Statues have been produced in many cultures from prehistory to the present; the oldest-known statue dating to about 30,000 years ago. Statues represent many different people and animals, real and mythical. Many statues are placed in public places as public art. The world's tallest statue, Statue of Unity, is  tall and is located near the Narmada dam in Gujarat, India.

Color
Ancient statues often show the bare surface of the material of which they are made. For example, many people associate Greek classical art with white marble sculpture, but there is evidence that many statues were painted in bright colors. Most of the color has weathered off over time; small remnants were removed during cleaning; in some cases small traces remained that could be identified. A travelling exhibition of 20 coloured replicas of Greek and Roman works, alongside 35 original statues and reliefs, was held in Europe and the United States in 2008: Gods in Color: Painted Sculpture of Classical Antiquity. Details such as whether the paint was applied in one or two coats, how finely the pigments were ground or exactly which binding medium would have been used in each case—all elements that would affect the appearance of a finished piece—are not known.  Richter goes so far as to say of classical Greek sculpture, "All stone sculpture, whether limestone or marble, was painted, either wholly or in part."

Medieval statues were also usually painted, with some still retaining their original pigments. The coloring of statues ceased during the Renaissance, since excavated classical sculptures, which had lost their coloring, became regarded as the best models.

Historical periods

Prehistoric
The Venus of Berekhat Ram, an anthropomorphic pebble found in northern Israel and dated to at least 230,000 years before present, is claimed to be the oldest known statuette. However, researchers are divided as to whether its shape is derived from natural erosion or was carved by an early human. The Venus of Tan-Tan, a similar object of similar age found in Morocco, has also been claimed to be a statuette.

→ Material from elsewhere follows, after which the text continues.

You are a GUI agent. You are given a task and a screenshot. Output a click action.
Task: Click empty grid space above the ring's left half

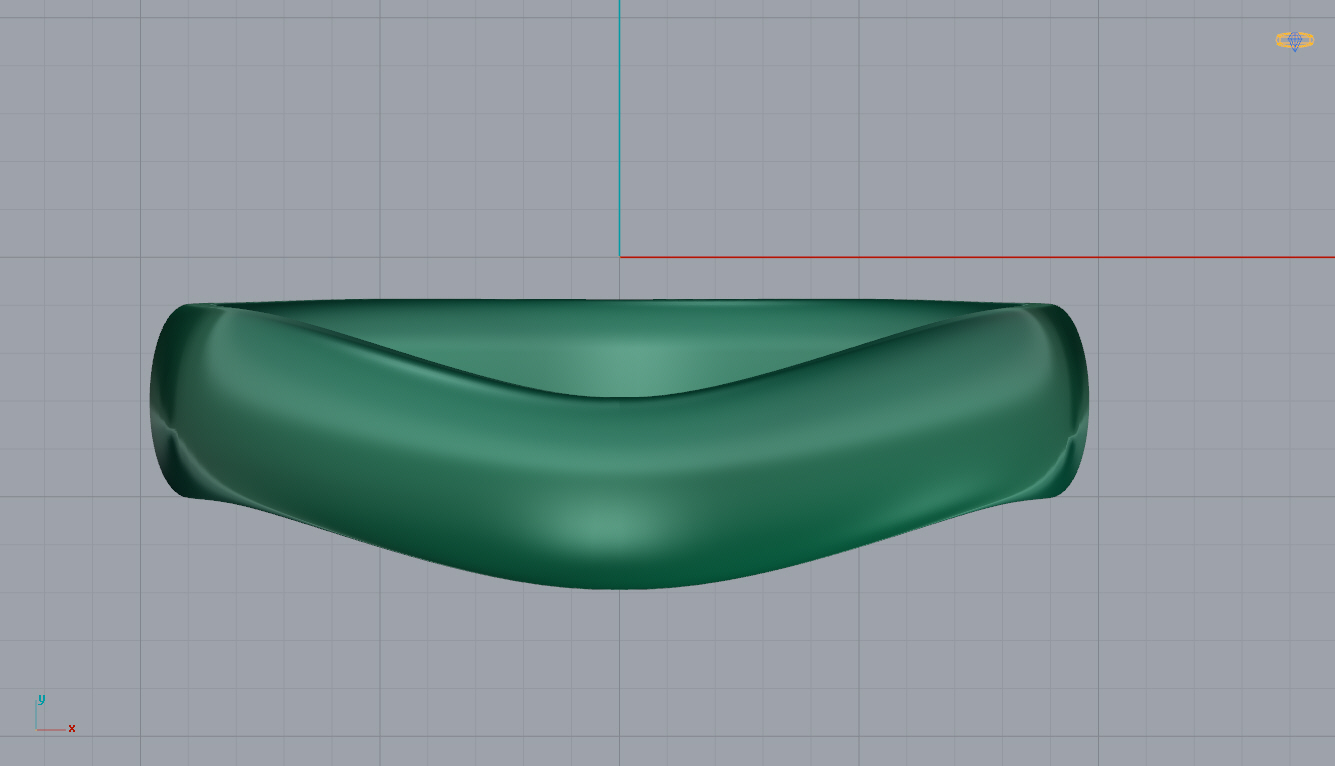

The Löwenmensch figurine and the Venus of Hohle Fels, both from Germany, are the oldest confirmed statuettes in the world, dating to 35,000-40,000 years ago.

The oldest known life-sized statue is Urfa Man found in Turkey which is dated to around 9,000 BC.

Antiquity

Religion
Throughout history, statues have been associated with cult images in many religious traditions, from Ancient Egypt, Ancient India, Ancient Greece, and Ancient Rome to the present.  Egyptian statues showing kings as sphinxes have existed since the Old Kingdom, the oldest being for Djedefre (c. 2500 BC). The oldest statue of a striding pharaoh dates from the reign of Senwosret I (c. 1950 BC) and is the Egyptian Museum, Cairo. The Middle Kingdom of Egypt (starting around 2000 BC) witnessed the growth of block statues which then became the most popular form until the Ptolemaic period (c. 300 BC).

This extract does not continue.